KOMPAS.com - Eropa memasuki ambang resesi teknis setelah Badan Statistik Uni Eropa (Eurostat) merevisi pertumbuhan ekonomi euro pada triwulan 1-2023.
Diberitakan Harian Kompas, Sabtu (10/6/2023), revisi itu menjadi terkontraksi 0,1 persen dari yang sebelumnya tumbuh di 0,1 persen.
Hal ini terjadi akibat kondisi perekonomian Jerman yang pada bulan lalu jatuh ke dalam resesi.
Baca juga: Saat Banyak Sekolah di Jepang Tutup akibat Resesi Seks...
Data laporan itu menunjukkan bahwa ekonomi di Eropa mengalami stagnasi selama dua kuartal berturut-turut.
Ekonom ING Bank, Charlotte de Montpellier memperkirakan, angka pertumbuhan ekonomi pada 2023 hanya mencapai 0,5 persen.
"Sejak musim semi, semua data buruk. Ekonomi Eropa berada dalam fase stagnasi dan mengalami kesulitan melewati musim dingin karena guncangan energi," kata dia.
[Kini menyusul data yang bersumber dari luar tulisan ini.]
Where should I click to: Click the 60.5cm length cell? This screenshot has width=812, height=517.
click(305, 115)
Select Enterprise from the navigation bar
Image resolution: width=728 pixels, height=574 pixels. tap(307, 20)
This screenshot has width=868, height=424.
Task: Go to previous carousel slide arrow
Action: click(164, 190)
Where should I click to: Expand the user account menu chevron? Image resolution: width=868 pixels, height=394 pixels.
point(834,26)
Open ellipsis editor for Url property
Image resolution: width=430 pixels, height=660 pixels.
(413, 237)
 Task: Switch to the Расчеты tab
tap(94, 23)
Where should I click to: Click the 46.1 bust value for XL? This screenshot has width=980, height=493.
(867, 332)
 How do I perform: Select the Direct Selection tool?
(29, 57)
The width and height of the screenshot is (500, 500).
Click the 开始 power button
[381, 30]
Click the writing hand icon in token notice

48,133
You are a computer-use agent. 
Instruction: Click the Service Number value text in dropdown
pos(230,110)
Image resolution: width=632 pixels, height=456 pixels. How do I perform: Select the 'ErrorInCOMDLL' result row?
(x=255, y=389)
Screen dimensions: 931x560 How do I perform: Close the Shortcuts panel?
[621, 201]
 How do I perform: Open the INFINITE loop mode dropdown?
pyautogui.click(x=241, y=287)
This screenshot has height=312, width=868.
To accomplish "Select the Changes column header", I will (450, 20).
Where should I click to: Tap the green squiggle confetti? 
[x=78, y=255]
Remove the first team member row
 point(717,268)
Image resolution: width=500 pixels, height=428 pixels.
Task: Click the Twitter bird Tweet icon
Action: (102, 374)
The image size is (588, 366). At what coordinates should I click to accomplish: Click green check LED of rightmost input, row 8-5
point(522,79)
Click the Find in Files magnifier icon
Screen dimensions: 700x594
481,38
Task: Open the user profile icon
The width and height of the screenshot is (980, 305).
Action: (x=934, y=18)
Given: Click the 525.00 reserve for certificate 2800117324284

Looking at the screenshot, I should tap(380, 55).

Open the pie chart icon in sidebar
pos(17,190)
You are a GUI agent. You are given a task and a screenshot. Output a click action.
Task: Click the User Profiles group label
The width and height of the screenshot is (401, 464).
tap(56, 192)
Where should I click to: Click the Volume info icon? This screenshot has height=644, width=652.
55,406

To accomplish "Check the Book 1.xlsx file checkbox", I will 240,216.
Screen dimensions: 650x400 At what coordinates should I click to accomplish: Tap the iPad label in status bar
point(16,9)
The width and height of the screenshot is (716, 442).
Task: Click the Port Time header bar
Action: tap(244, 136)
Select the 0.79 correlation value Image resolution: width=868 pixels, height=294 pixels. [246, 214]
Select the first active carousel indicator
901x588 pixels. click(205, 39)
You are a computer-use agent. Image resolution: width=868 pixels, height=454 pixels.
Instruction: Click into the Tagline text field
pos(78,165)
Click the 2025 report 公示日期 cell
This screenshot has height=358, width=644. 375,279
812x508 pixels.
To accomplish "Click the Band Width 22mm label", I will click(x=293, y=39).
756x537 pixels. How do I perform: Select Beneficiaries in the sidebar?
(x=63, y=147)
Baca juga: Resesi Seks, Ini Alasan Mengapa Banyak Orang Jepang Memilih untuk Tidak Punya Anak
Lantas, apakah resesi Eropa berdampak pada Indonesia?
Pengamat ekonomi sekaligus Direktur Center of Economic and Law Studies (Celios) Bhima Yudhistira mengatakan, resesi Eropa berdampak kecil pada kondisi perekonomian Indonesia.
"Resesi Eropa (bagi perekonomian Indonesia) dampaknya kecil ya karena hubungan dagang, kemudian investasi dengan Eropa itu bagi Indonesia relatif kecil," terang Bhima, saat dikonfirmasi Kompas.com, Jumat (16/6/2023).
Sebaliknya, Bhima menjelaskan bahwa perekonomian Indonesia justru lebih sensitif terhadap ekonomi China, Amerika Serikat, dan Jepang.
"Jadi 3 negara itu lebih berperan sehingga para pelaku usaha dan investor lebih banyak mencermati ya ketiga negara tadi dibandingkan dengan negara Eropa," tandasnya.
Baca juga: Resesi Seks, Ini Alasan Wanita Enggan Menikah dan Punya Anak
Sementara itu, Direktur Eksekutif Institute for Development of Economics and Finance (Indef) Tauhid Ahmad mengatakan, resesi Eropa tidak berdampak signifikan terhadap perekonomian Indonesia.
"Kontribusi Uni Eropa dari segi permintaan untuk impor ke Indonesia akan menurun sehingga dapat berdampak pada sumbangan ekspor terhadap pertumbuhan ekonomi kita. Tapi, hal ini tidak akan berdampak signifikan karena ekspor kita ke Eropa kurang dari 10 persen," ungkapnya, dikutip dari Harian Kompas.
Hal serupa juga disampaikan oleh Wakil Direktur Utama Lembaga Penyelidikan Ekonomi dan Masyarakat (LPEM) Fakultas Ekonomi dan Bisnis Universitas Indonesia (FEB UI) Jahen Fachrul Rezki.
Menurutnya, kondisi resesi itu tidak berdampak terlalu besar bagi Indonesia jika dilihat dari data ekspor Indonesia ke negara-negara anggoat Uni Eropa.